Все же Семенов Ходасевичу цену понимал, хотя бы отчасти. Он лично написал небольшой некролог, в котором припоминал, как Вячеслав Иванов в разговоре с ним в 1937 году назвал Ходасевича лучшим современным русским поэтом. Заканчивался его текст так: «В Париже Ходасевич до конца чувствовал себя чужим и тяготился жизнью изгнанника. Мы, соратники Ходасевича по редакции, в день его смерти можем находить утешение в том, что, обеспечив ему полную свободу для работы, этим смягчили его тоску по России».
Другие некрологи были эмоциональнее и многословнее. Приведем несколько фрагментов:
«К написанному слову, своему и чужому, покойный был неумолимо строг и требователен, но зато ведал ему истинную цену, ведал, какими усилиями, какой душевной мукой добывается оно. Как поэту подлинного вдохновения, было ведомо Владиславу Ходасевичу еще и другое: он знал, что если слишком часто наше слово расходится с делом, то еще безнадежнее расходится оно с последней глубиной наших чувств, с нашим внутренним опытом» (Георгий Мейер).

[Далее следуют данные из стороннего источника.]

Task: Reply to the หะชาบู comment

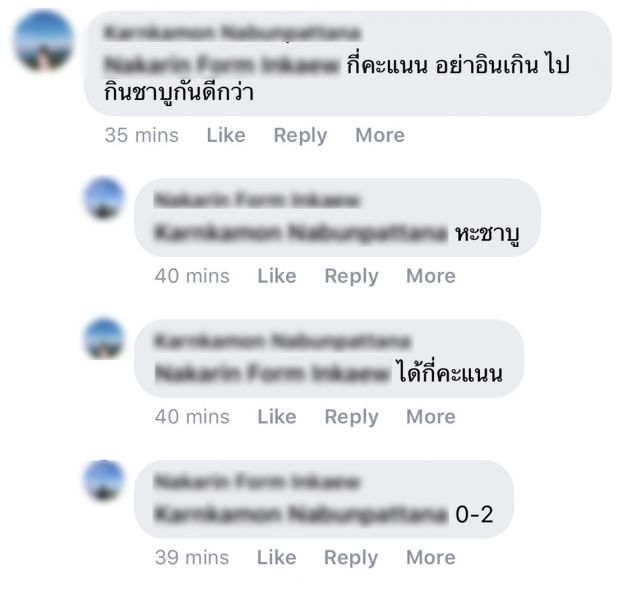Action: tap(351, 277)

«Рыхлая масса сантиментов и душевности, расползающаяся по всем швам форма — все эти качества, неизменно сопутствующие улице, „демократии“ и ее пишущим фаворитам, не могут не видеть в творчестве художников, подобных Ходасевичу, „пушечное жерло, направленное прямо им в физиономию“ (Чехов). От этого жерла заслоняются — кто бульварным романом „с английского“, кто стихами какой-нибудь домашне-кружковой знаменитости, кто откровенной советчиной» (Владимир Ильин).

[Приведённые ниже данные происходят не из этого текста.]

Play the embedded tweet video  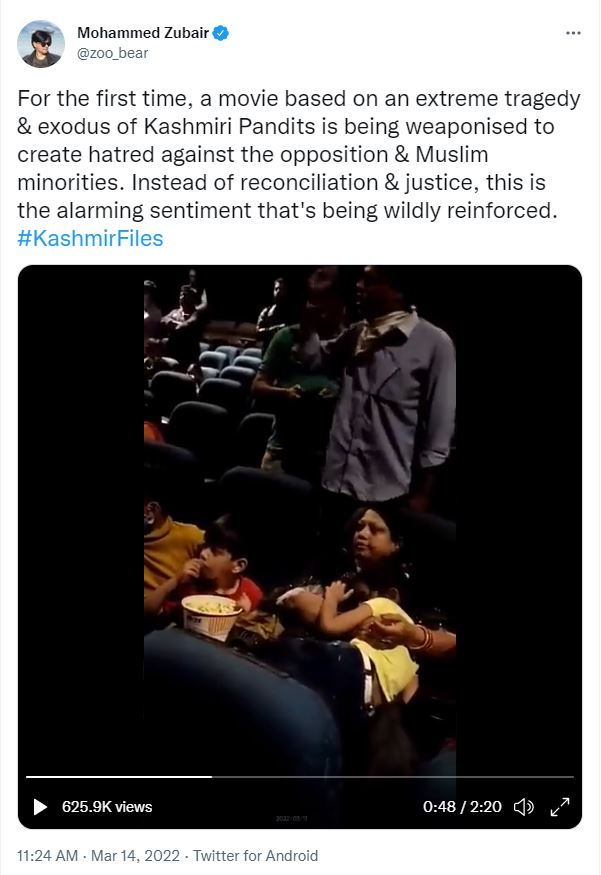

«Буду помнить его худую, цепкую руку мальчика, как он потирал сухой подбородок, буду помнить его острый взгляд из-под блистающих очков. В глубине, всегда, как бы горькое изумление, и как хорошо веселели эти серые глаза. <…>
В эмиграцию — и к белым, и в „Возрождение“ — Ходасевич пришел дальней дорогой. И к белым, и в „Возрождение“ он пришел по одному тому, что был настоящим литератором: Ходасевич знал, как затерзала, как погасила настоящую русскую литературу революция» (Иван Лукаш).
Лукаш был талантливым и умным писателем, но и он, вместе с другими «возрожденцами», пытался политически присвоить поэта. И если Мережковский, хваливший Ходасевича за «крепкое, ясное, непоколебимое отношение к „тамошнему“», толком не разговаривал с ним лет десять — то Лукаш хорошо знал (хотя бы по статьям Ходасевича), что тот ненавидел большевизм, но не революцию (в своем понимании), и белым по-настоящему не был.
Юрий Мандельштам напечатал в том же номере «Возрождения» извещение о болезни и смерти Ходасевича. В следующем номере, за 23 июня, была опубликована его статья о творчестве учителя — «Тяжелый дар» и фрагментарные воспоминания о «живых чертах» покойного.